[Data extracted from a collection]
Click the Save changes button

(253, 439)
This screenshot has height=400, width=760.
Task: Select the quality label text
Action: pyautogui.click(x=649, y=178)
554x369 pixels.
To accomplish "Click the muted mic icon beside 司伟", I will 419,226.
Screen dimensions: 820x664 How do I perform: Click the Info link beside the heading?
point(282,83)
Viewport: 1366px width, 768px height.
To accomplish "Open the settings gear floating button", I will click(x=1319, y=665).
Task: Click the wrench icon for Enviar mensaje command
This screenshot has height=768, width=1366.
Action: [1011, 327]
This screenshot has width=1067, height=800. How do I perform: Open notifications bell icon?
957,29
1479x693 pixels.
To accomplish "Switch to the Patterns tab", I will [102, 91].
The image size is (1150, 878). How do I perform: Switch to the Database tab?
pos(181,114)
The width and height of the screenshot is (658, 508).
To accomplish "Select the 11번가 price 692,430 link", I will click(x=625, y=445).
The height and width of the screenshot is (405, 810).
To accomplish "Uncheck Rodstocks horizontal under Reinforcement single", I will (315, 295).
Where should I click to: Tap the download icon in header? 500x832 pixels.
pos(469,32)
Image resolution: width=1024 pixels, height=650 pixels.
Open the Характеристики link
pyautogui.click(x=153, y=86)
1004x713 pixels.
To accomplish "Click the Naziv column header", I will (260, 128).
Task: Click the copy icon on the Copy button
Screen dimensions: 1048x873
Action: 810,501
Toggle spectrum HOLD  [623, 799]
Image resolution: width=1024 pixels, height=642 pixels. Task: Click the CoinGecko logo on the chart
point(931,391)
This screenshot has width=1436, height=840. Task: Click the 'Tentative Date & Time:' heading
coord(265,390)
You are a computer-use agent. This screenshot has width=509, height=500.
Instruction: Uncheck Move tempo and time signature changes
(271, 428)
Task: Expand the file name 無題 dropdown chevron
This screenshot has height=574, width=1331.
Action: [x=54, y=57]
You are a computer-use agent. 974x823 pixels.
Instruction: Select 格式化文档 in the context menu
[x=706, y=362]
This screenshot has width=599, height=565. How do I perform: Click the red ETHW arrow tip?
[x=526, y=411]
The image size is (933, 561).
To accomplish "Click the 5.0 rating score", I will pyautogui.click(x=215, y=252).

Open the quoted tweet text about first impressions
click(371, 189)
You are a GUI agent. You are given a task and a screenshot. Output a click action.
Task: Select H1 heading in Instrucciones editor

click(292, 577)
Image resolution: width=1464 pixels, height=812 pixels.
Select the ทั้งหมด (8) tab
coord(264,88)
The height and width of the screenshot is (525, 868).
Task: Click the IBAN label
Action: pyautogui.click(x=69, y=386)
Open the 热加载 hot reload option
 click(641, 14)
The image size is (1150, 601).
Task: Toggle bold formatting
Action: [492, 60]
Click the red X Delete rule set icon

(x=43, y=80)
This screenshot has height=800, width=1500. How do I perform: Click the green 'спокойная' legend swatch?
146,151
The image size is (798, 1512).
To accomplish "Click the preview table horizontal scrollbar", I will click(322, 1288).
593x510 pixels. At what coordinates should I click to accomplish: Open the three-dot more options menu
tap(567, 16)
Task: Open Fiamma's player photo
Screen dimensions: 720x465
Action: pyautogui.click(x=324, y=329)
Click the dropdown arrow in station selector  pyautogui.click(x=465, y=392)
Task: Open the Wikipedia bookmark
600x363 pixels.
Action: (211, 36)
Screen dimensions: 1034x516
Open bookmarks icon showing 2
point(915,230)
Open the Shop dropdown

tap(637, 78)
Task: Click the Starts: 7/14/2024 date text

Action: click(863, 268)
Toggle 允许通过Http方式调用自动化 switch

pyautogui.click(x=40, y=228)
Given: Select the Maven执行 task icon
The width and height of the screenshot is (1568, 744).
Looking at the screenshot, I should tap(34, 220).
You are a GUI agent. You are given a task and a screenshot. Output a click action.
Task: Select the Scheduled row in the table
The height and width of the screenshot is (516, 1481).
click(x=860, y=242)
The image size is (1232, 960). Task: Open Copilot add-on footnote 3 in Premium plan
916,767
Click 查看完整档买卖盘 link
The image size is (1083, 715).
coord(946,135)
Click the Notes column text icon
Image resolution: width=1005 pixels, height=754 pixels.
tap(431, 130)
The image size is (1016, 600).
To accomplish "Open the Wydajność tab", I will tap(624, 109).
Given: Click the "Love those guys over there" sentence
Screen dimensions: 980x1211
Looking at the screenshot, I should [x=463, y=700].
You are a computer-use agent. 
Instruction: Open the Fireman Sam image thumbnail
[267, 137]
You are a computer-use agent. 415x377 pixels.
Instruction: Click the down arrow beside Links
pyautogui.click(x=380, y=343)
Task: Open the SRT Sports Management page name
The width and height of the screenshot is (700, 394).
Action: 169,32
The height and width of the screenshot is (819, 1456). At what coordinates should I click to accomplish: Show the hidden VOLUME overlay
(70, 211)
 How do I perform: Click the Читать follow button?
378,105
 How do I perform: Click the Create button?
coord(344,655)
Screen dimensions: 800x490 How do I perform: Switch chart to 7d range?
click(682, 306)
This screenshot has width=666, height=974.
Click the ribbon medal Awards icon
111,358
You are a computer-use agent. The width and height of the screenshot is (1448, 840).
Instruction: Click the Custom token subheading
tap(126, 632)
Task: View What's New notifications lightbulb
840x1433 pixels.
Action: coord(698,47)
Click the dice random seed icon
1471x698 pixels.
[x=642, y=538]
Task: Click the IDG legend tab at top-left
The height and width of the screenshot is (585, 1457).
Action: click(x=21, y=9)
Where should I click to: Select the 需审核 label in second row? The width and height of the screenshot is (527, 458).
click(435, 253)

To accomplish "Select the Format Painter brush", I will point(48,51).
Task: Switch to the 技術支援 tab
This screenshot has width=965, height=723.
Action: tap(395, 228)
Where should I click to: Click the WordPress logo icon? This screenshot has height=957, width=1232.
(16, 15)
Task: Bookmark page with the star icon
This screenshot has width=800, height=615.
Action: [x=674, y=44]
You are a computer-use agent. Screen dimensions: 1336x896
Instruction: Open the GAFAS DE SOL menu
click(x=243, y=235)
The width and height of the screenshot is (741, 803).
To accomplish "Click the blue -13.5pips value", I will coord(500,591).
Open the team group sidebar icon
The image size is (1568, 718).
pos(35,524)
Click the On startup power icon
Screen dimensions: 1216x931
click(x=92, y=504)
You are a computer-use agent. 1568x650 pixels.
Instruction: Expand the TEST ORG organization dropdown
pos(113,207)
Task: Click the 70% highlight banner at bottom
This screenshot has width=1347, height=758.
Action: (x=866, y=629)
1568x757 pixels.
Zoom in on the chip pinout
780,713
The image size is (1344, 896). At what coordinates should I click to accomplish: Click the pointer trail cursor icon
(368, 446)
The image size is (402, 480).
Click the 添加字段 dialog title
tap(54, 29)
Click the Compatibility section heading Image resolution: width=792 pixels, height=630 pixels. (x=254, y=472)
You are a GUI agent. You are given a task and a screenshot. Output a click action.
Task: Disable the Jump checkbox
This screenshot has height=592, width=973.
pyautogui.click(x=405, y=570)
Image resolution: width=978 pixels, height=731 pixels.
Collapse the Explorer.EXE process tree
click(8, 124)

__EXERCISE DESCRIPTION__
Using the records above, report each line with the string "table".

__RESPONSE TO THE TASK__
To accomplish "Click the preview table horizontal scrollbar", I will click(322, 1288).
Task: Select the Scheduled row in the table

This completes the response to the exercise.